Riscos de retrocesso – A promotora pontua que a discussão pelos direitos da mulher ainda não está esgotada porque conquistas já efetivadas não raro sofrem ameaça. "Temos um exemplo muito significativo disto no âmbito da educação, notadamente na educação infantil", cita a promotora, destacando que os profissionais que integram essa categoria são, majoritariamente, mulheres. Ela conta que, em 1996, a Lei de Diretrizes e Bases instituiu a Década da Educação, que previa que, em dez anos, essas profissionais deveriam passar a ter ensino superior obrigatório. "Isso se refletiria em um grande avanço profissional e social para essas mulheres, além de implicar na melhoria direta da qualidade de ensino que seria ofertada aos alunos", avalia Hirmínia.
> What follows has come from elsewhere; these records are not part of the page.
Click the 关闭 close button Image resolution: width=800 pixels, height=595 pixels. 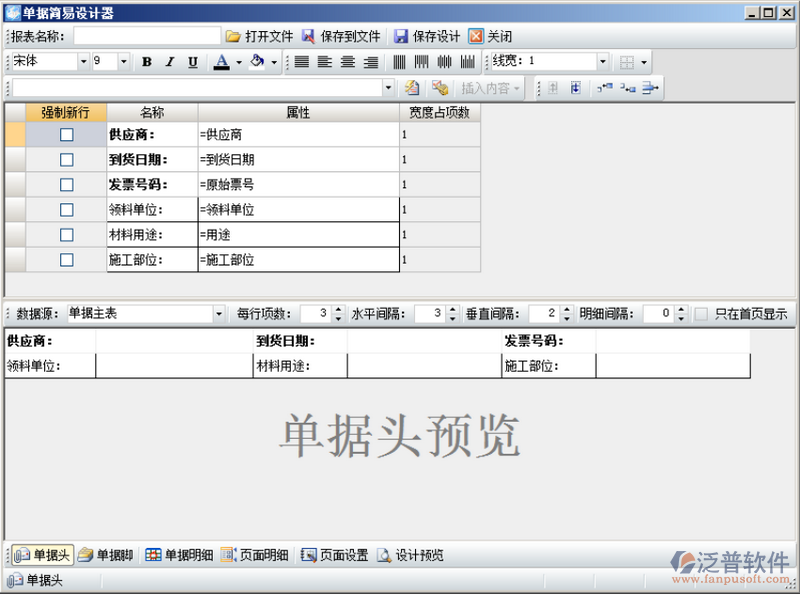click(491, 36)
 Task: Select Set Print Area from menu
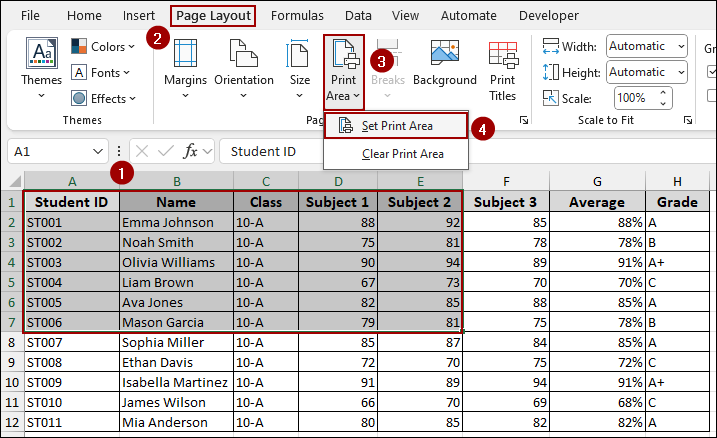coord(396,126)
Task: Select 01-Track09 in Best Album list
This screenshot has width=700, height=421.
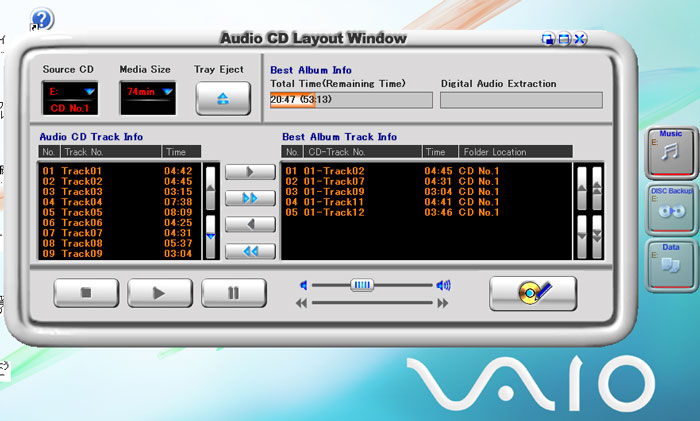Action: (336, 191)
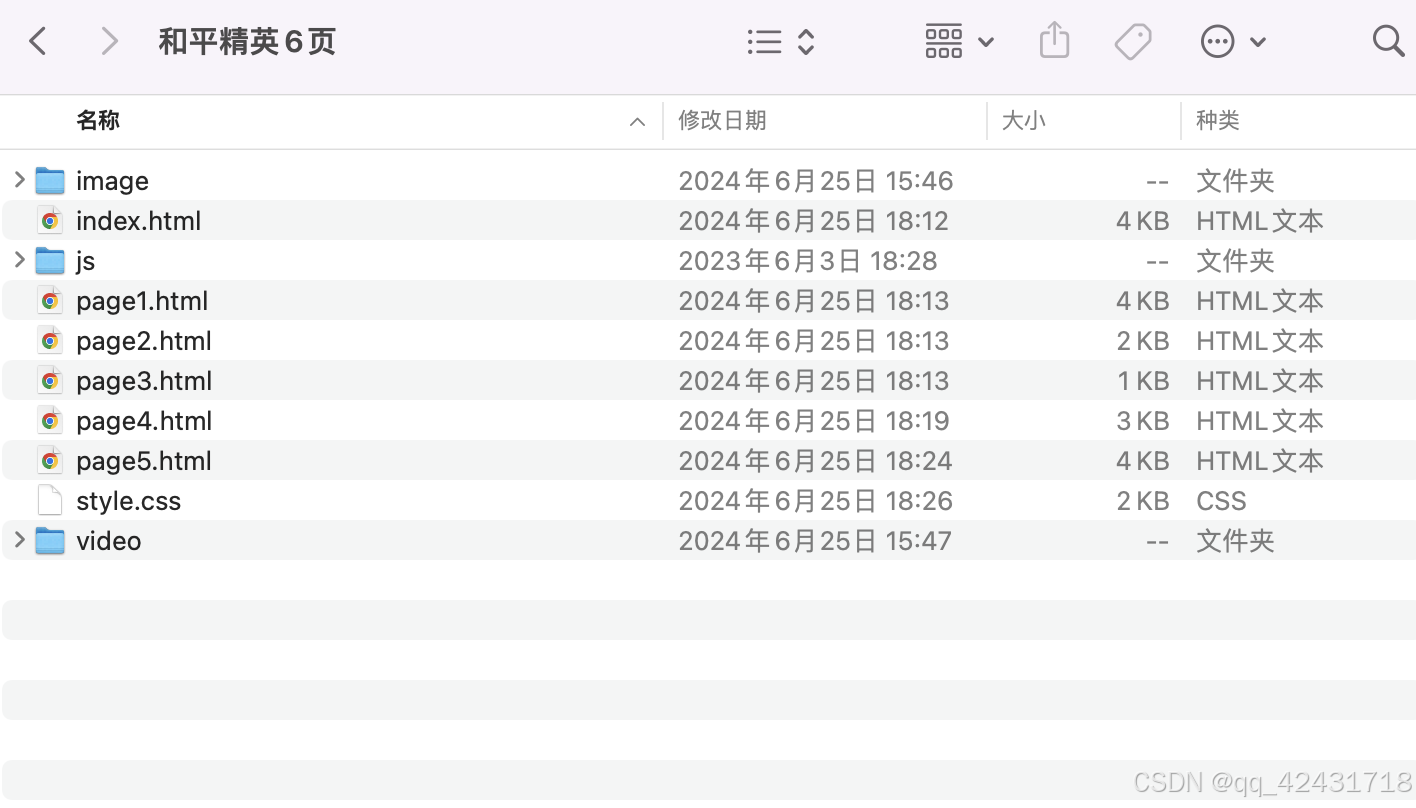Expand the js folder disclosure arrow

[x=19, y=260]
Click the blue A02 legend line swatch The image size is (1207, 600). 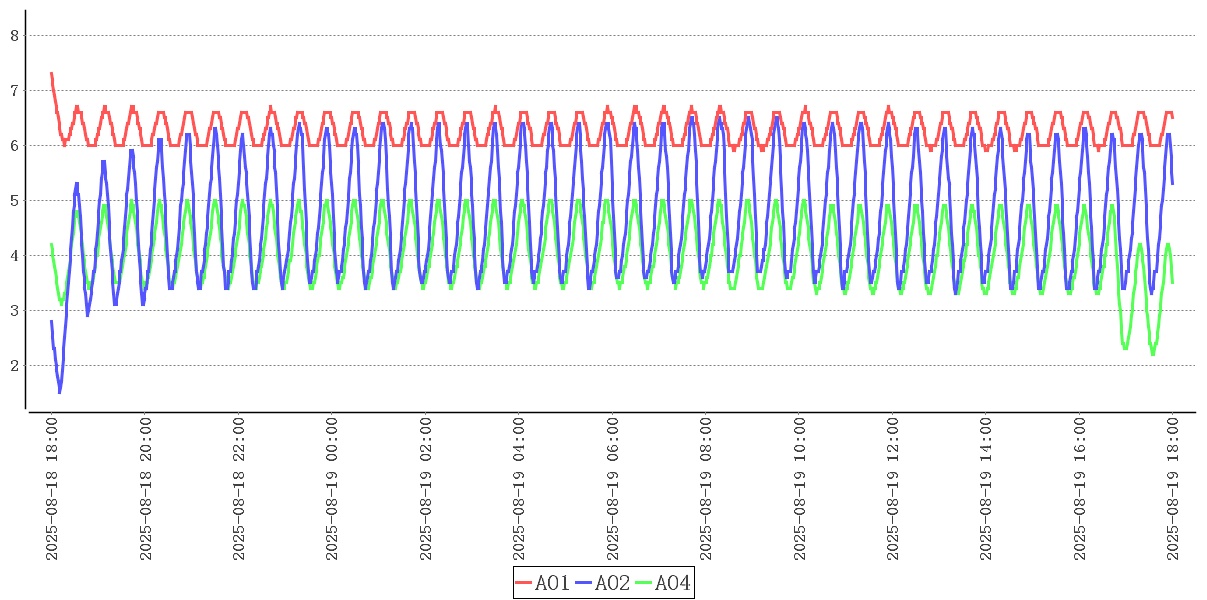pos(584,583)
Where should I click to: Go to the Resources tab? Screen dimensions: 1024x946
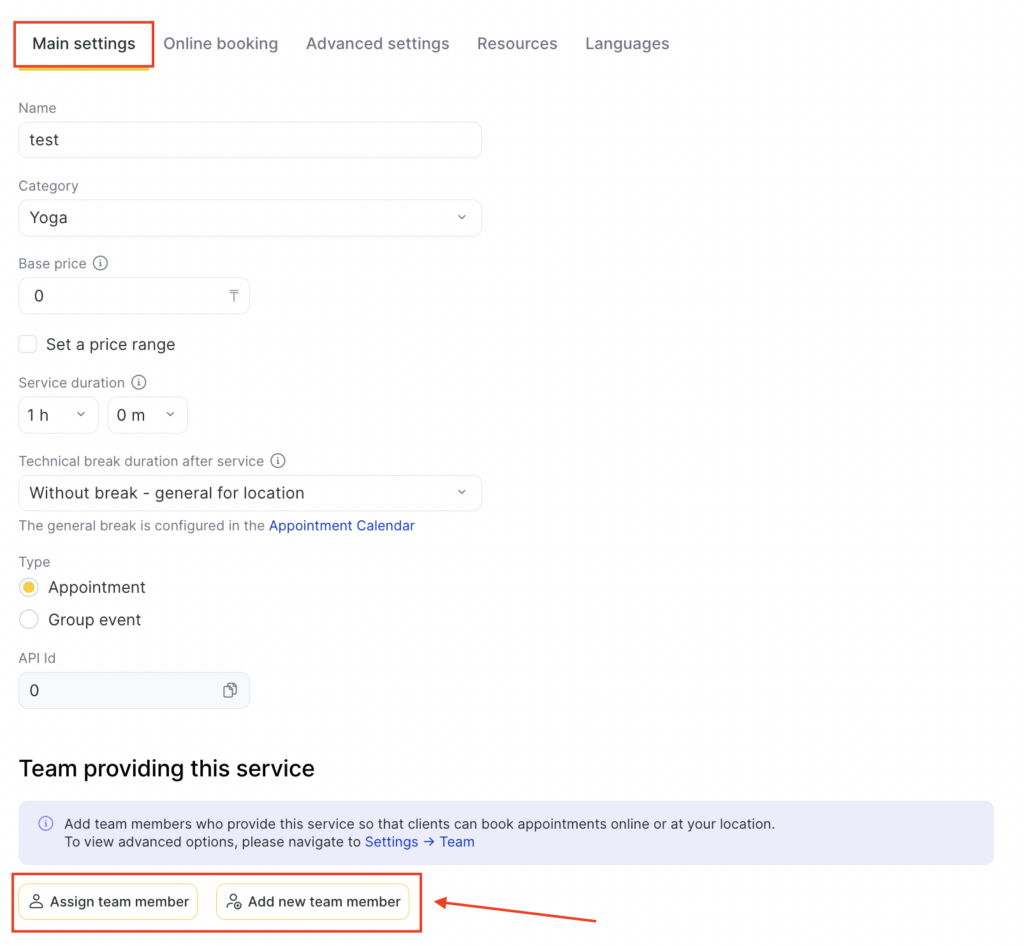(517, 44)
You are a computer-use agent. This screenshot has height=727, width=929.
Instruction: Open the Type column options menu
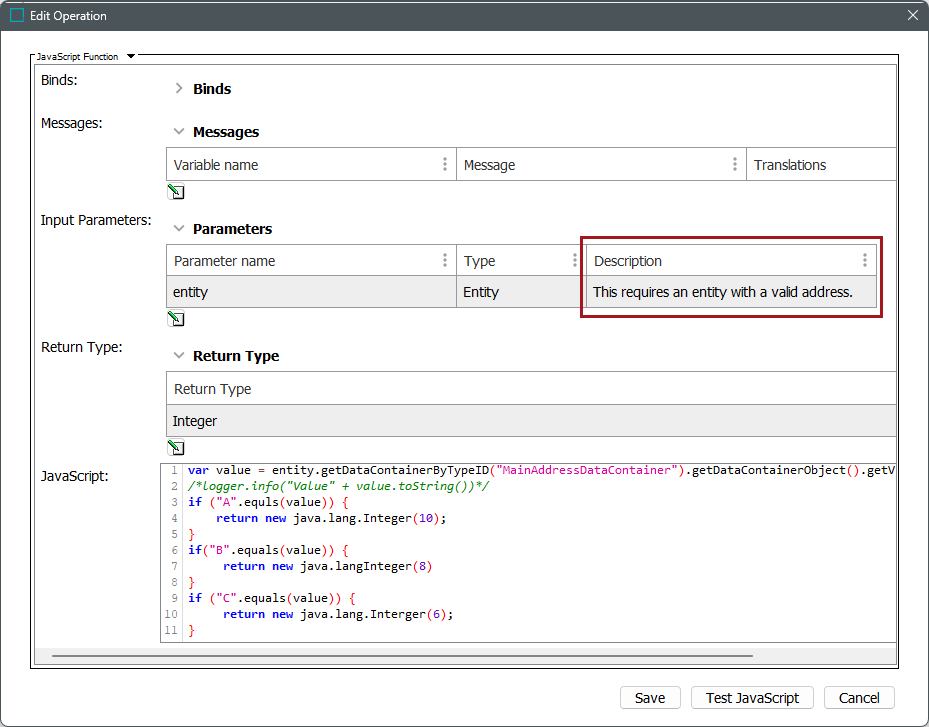574,261
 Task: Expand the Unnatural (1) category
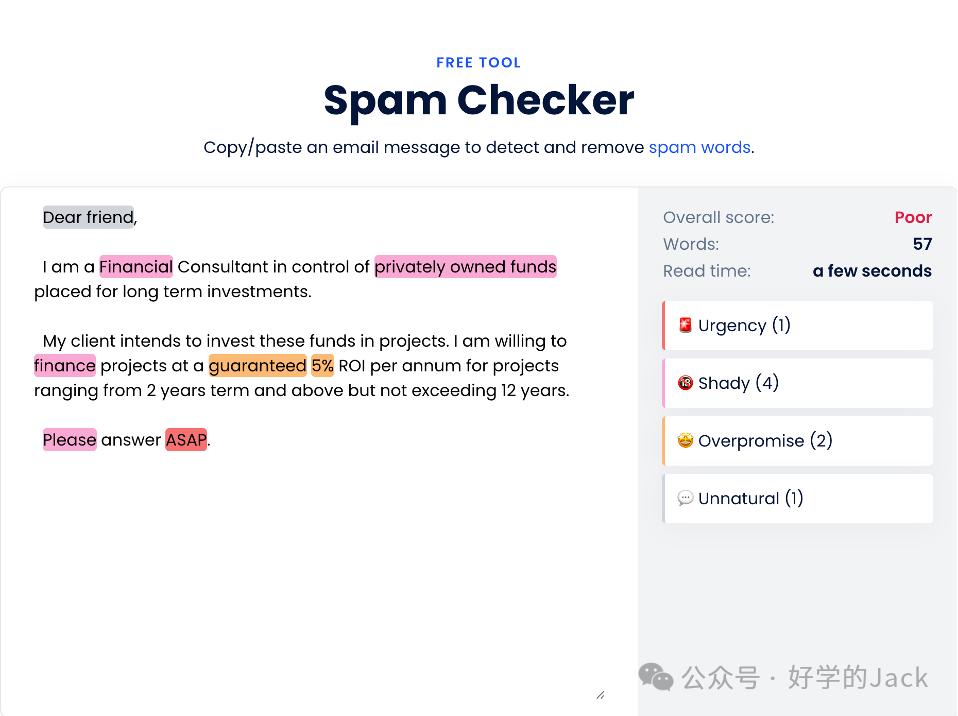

O prazo passou e a meta não foi alcançada. Em 2013 foi editada a Lei Federal nº 12.796, que alterou a LDB, revogando a Década da Educação e voltando com a possibilidade de formação apenas em nível médio para as profissionais da educação infantil. "Foi um recuo imenso, um verdadeiro golpe para a qualificação e valorização destas profissionais, destas mulheres, uma ofensa ao princípio constitucional da proibição do retrocesso social", diz. "Perderam a criança, a professora, a mulher. E o que tiramos disso? Que direitos garantidos voltam a ser desrespeitados, sim. Por isso esse debate não terminará tão cedo. Ainda somos um país calcado em conceitos machistas, daí a importância de seguirmos contestando isso", diz.
Questão de gênero: alguns dados a respeito da situação da mulher no Brasil
- Pesquisa anual do Fórum Econômico Mundial (WEF, em inglês) aponta que seriam necessários 95 anos para que mulheres e homens atingissem situação de igualdade plena no Brasil – seriam 169 anos até a paridade em âmbito mundial;
- O mesmo levantamento aponta que estamos na 79ª posição no ranking da igualdade de gêneros;
- Estudo divulgado nesta semana (6 de março) pelo Instituto de Pesquisa Econômica Aplicada (Ipea) aponta que a jornada total média de trabalho das mulheres é de 53,6 horas, enquanto a dos homens marca 46,1 horas (dados de 2015).
- A Síntese de Indicadores Sociais (SIS 2016), do Instituto Brasileiro de Geografia e Estatística (IBGE), aponta que a jornada de trabalho doméstico dos homens é de dez horas semanais. As mulheres têm em média 20 horas da semana dedicadas aos afazeres domésticos. Detalhe: a média masculina se mantém desde 2005.
- A renda das brasileiras equivale a 76% da renda dos homens;
- Cerca de 40% dos lares brasileiros são de responsabilidade de mulheres;
- Segundo a Organização Mundial de Saúde (OMS), 35% das mulheres em todo mundo é vítima de violência física e/ou sexual;
- Dados do Sistema de Informação de Agravos de Notificação (Sinan), do Ministério da Saúde, de levantamento a ser apresentado em maio, apontam que em 2015 foram registrados 137.248 casos de violência interpessoal contra mulheres;
- O principal agressor foi cônjuge/ex-cônjuge/namorado(a)/ex-namorado(a), respondendo por 33,8% das notificações;
- O local onde preferencialmente ocorreu a violência foi a casa das vítimas (63,4%).